Ruling affects foreign-qualified doctors :
Last week, the country’s judiciary again acted in defence of collective justice, this time in enabling, for the first time, foreign-qualified doctors to practice in the country – a historic development on the Sri Lankan medical scene.
Over the past three years, a number of lawsuits have indirectly highlighted the dire need of reforming the Sri Lanka Medical Council (SLMC), especially its attitude towards non-state medical students.
It started with the defeat of the SLMC in their judicial battle with 85 graduates of the South Asian Institute of Technology and Medicine (SAITM). The SLMC lost a case filed in the Court of Appeal (CoA) in January 2017 following their refusal to grant provisional registration to the graduates of a private medical college in Malabe (SAITM).
Challenging the CoA order, the SAITM appealed to the Supreme Court (SC). The apex Court was of the view that the 85 SAITM graduates should be registered with the SLMC and it upheld the CoA decision. However, to-date, those 85 graduates are not registered with the SLMC.
In the meantime, another historic judgement on the Medical Council’s treatment of medical graduates from outside the State-run education sector, was issued last week. This time it was foreign-qualified medical graduates (students who completed their medical degrees in foreign countries). Supreme Court Justices Prasanna Jayawardena, L.T.B. Dehideniya and Murdu Fernando ordered the SLMC to register foreign -qualified medical graduates who have successfully passed the Examination for Registration to Practice Medicine(ERPM) conducted by it.
A medical graduate of Odessa University (Ukraine), filed the successful fundamental rights case, and President’s Counsel Romesh de Silva, Counsels Sugath Caldera, Niran Anketell and Sanjaya Vitarana appeared for the petitioners.

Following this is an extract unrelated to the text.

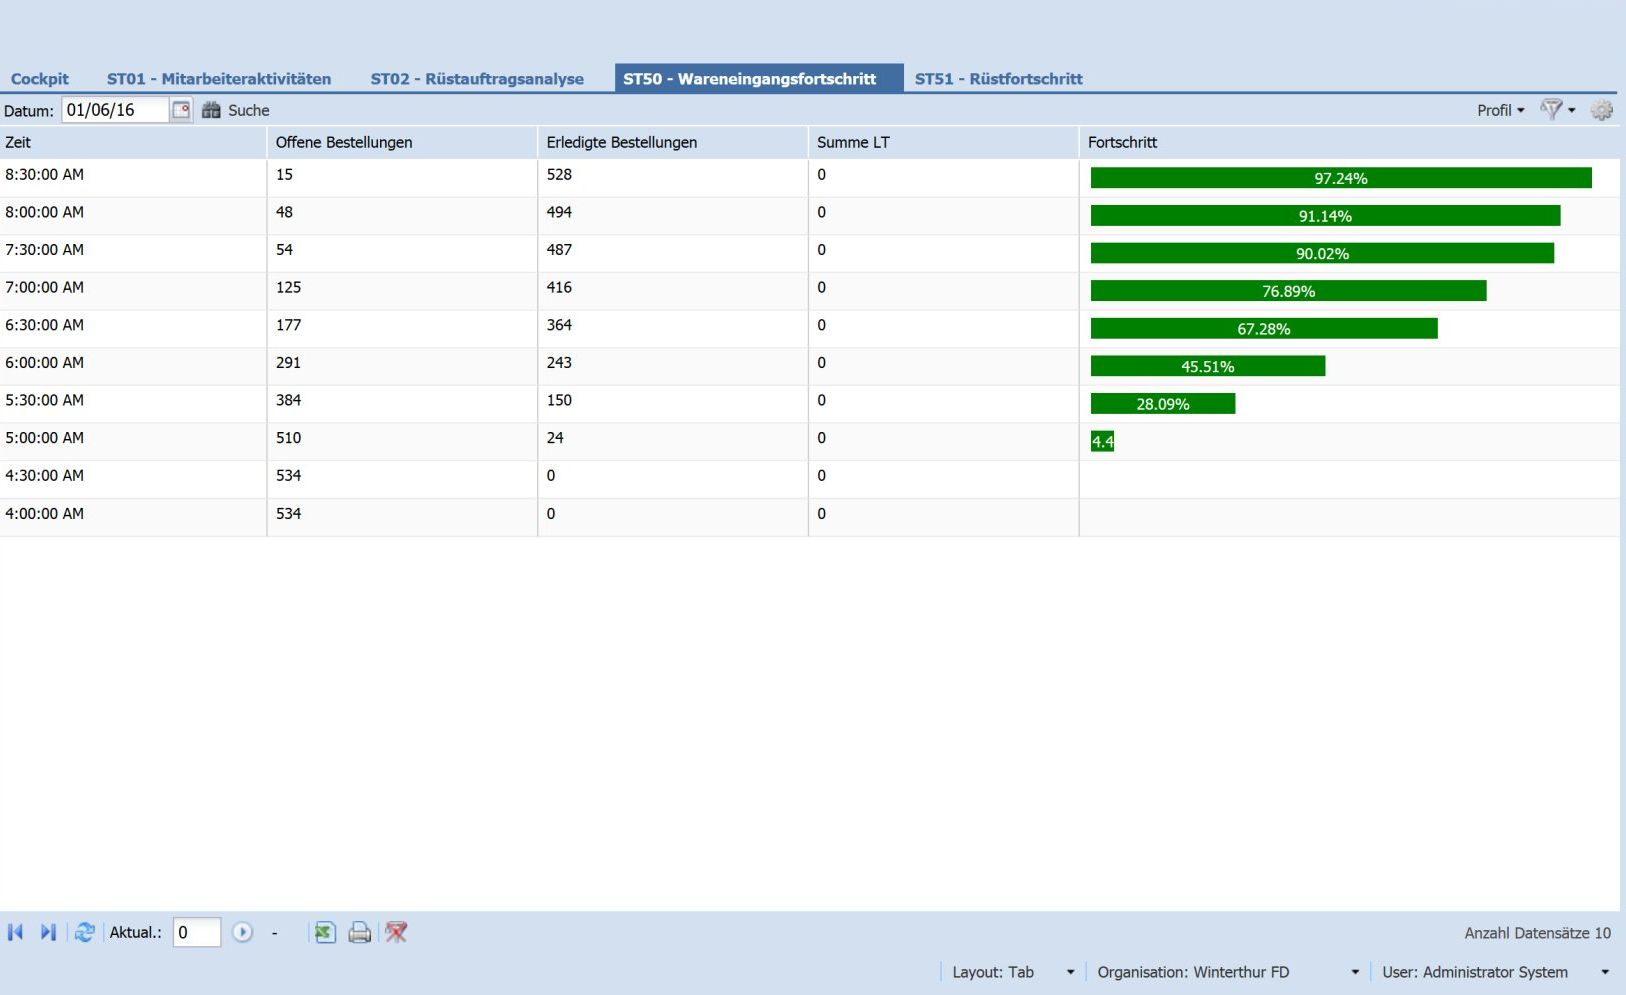
Task: Export the table to Excel
Action: coord(324,932)
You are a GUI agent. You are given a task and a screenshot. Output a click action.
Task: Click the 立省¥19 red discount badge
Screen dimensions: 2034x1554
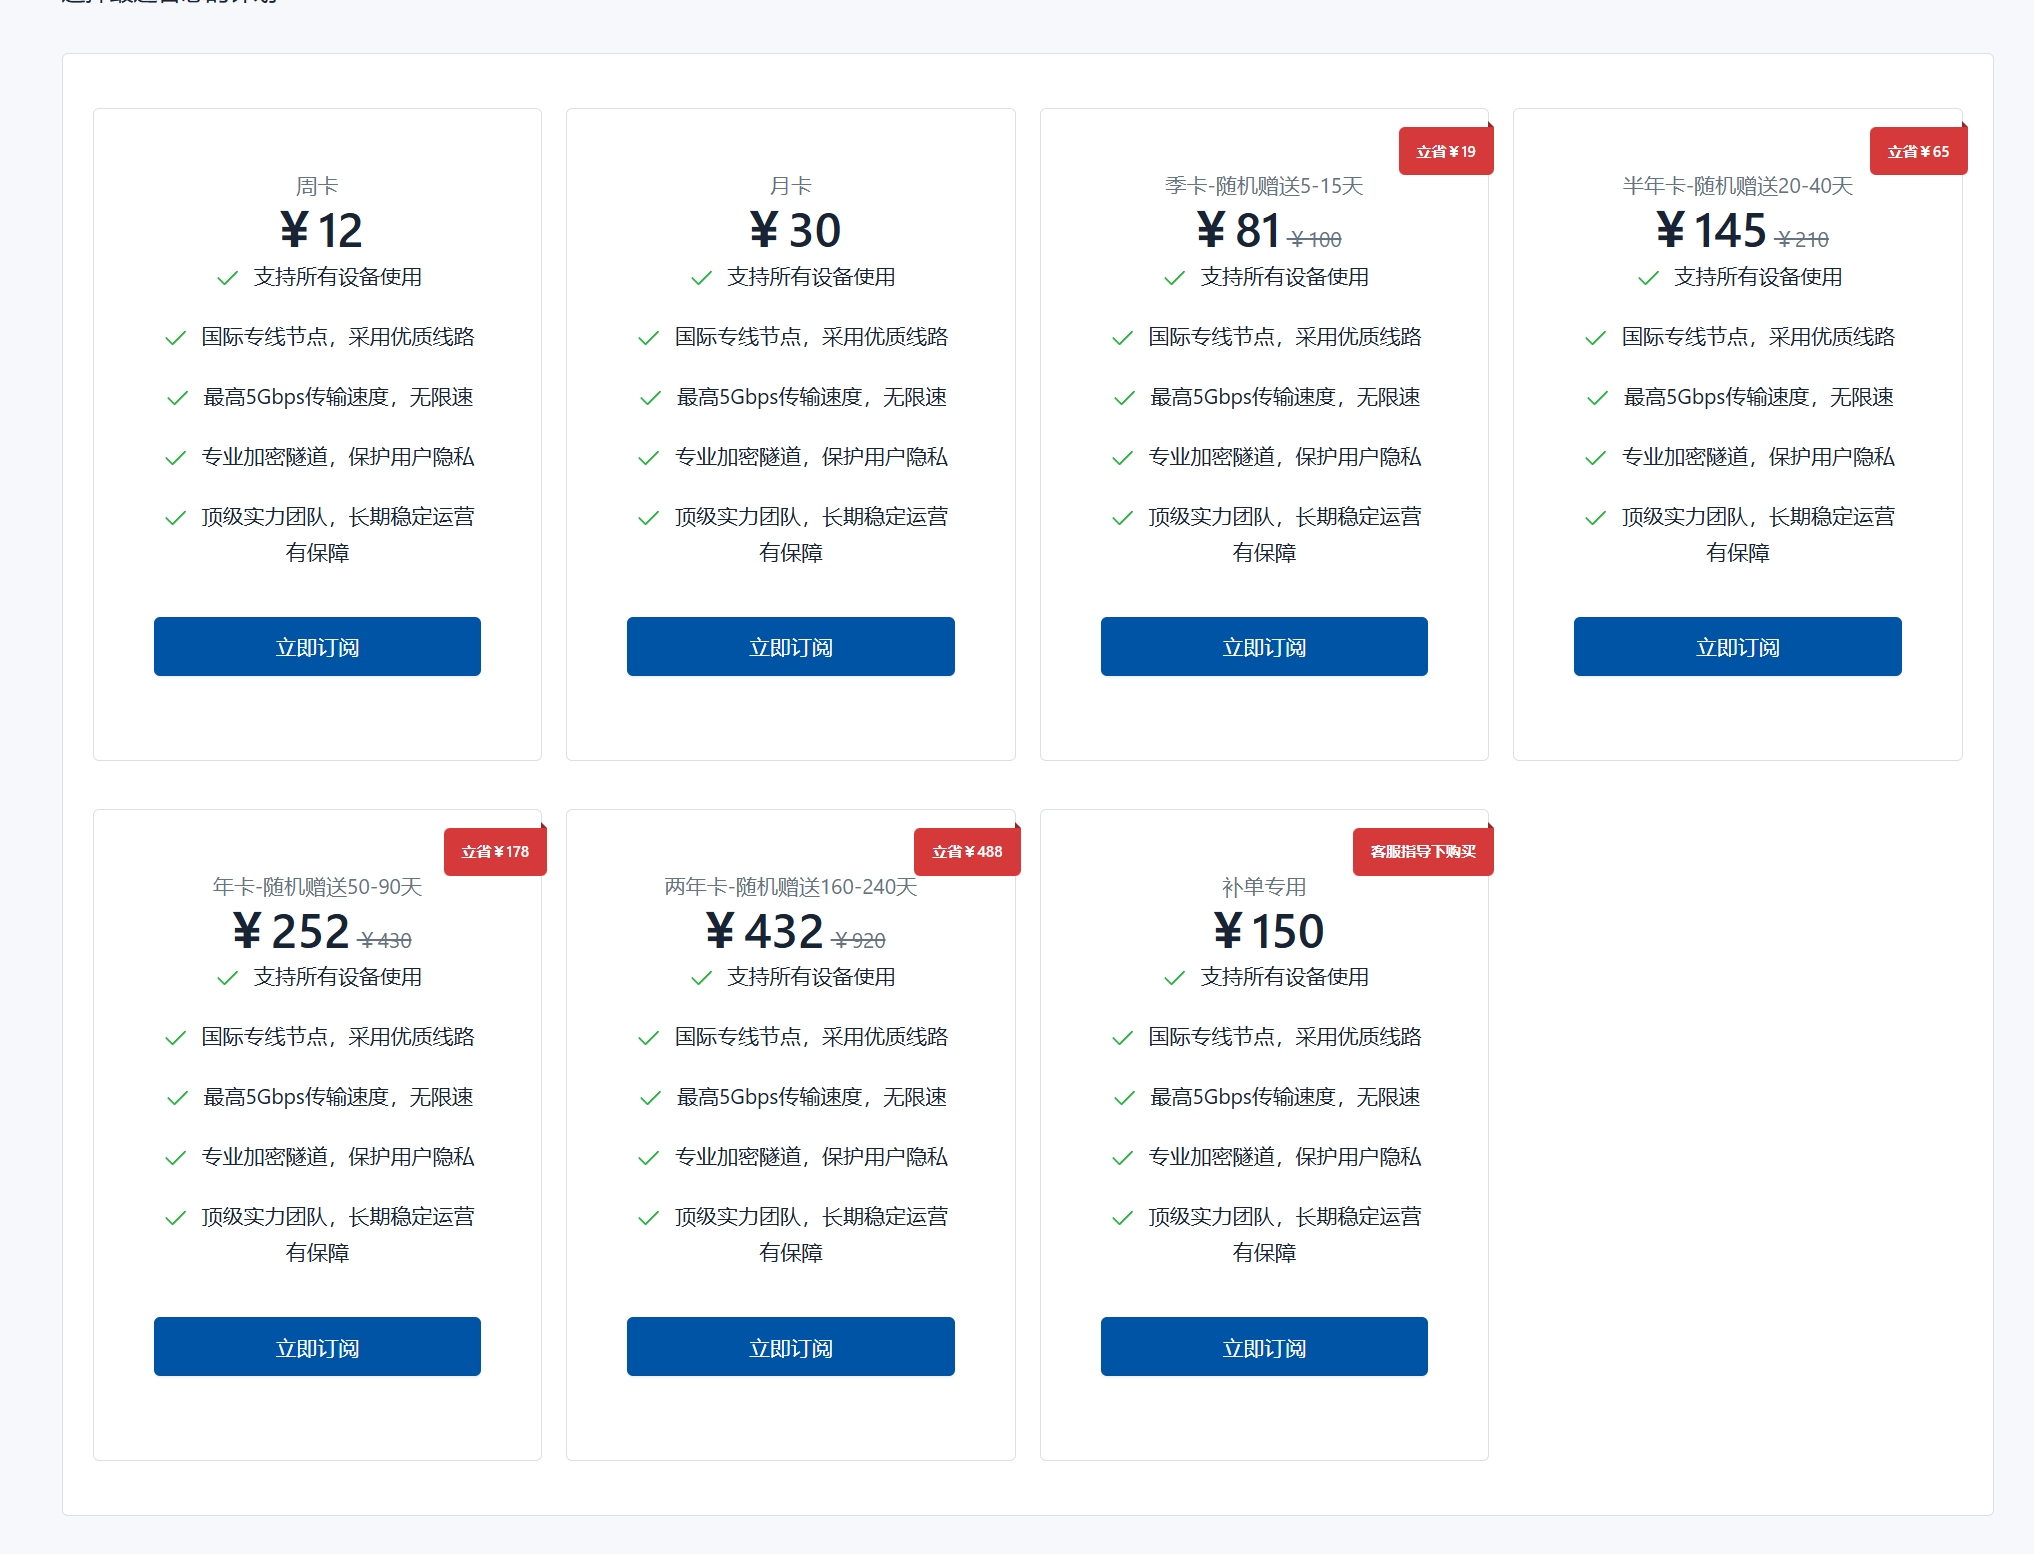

Senior State Counsel Suren Gnanaraj appeared for the Sri Lanka Medical Council, the first respondent in the case, while Kanishka Vitarana appeared for the second, third and fourth respondents of the case, Minister of Health, Secretary to the Ministry of Health and Attorney General respectively.
The petitioner informed the court that, by February 1st, 2019, she had submitted an application to the Medical Council after meeting all the eligibility requirements to register as a medical practitioner.
However, the petitioner had received in reply a letter from the Registrar of SLMC stating that certain graduates– (among those who had applied for registration in the Medical Council )- had faced a problem with their GCE A/L results. Based on that fact, the letter had further stated that a final decision whether or not to register them,would be taken at the Medical Council Meeting to be held on February 6th.
A letter later sent by the Registrar of the Medical Council states that according to legal advice obtained by the Medical Council, the graduates should be registered. However, even after it was contested in courts, the Medical Council had arbitrarily refrained from enrolling these graduates.
After hearing all parties, the Supreme Court ruled last Tuesday (July 23) that the SLMC should register these graduates.
One significant feature of this Supreme Court decision is that the Medical Council had been advised by the apex court not to act beyond its powers.Justice Dehideniya stated in the judgment that an institution established by a parliamentary Act (such as the SLMC) has no authority or power to exceed the provisions of that Act.
The base of the case was the Minimum Standard of Medical Education (MSME) which was gazetted in January 2018. However MSME was not applicable at the time these graduates were studying in foreign universities. They went abroad with the recommendation of the Medical Council that they would be eligible to pursue medical education.
“The Medical Ordinance is a “law enacted by the Parliament”. A law enacted by the Parliament is of significant value, for two reasons. In one perspective, a law enacted by the parliament has a power to organize the society and in the other way, it protects the citizens. The sanctity of a law enacted by the Parliament is at the zenith. The 1st Respondent(SLMC) is not empowered to impose rules, which override an enactment which has been passed by the Parliament…” the Court decision stated.
It further stated that:“…a law enacted by theParliament as the supreme Legislative organ cannot be overridden by a regulation which has been arbitrarily made by a subordinate authority. Such a regulation which has arbitrarily been enacted shall not have a retrospective effect”.
According to the Sri Lanka Medical Ordinance, the eligibility requirements for a person to be registered as a medical practitioner in the Medical Council are clearly stated. Firstly, the applicant should be a Sri Lankan ‘with a good character’.
Secondly, he or she must hold a degree obtained from an SLMC accredited medical degree institute in Sri Lanka or another country.
Thereafter, following the successful pass of the ERPM exam, a foreign qualified Medical practitioner, can be registered as a doctor in Sri Lanka.
The key point was that the Medical Ordinance does not specify the GCE Advanced Level as part of any of the above qualifications.
Therefore the case was not just a win for the foreign-qualified medical graduates but was also a setback to the SLMC’s stance, which itself is partly the outcome of elements of the professional medical community. Prof. Colvin Gunaratna, one of the most eminent of the Medical Council’s Presidents, once famously remarked that the Council was “a victim of a powerful doctor mafia”.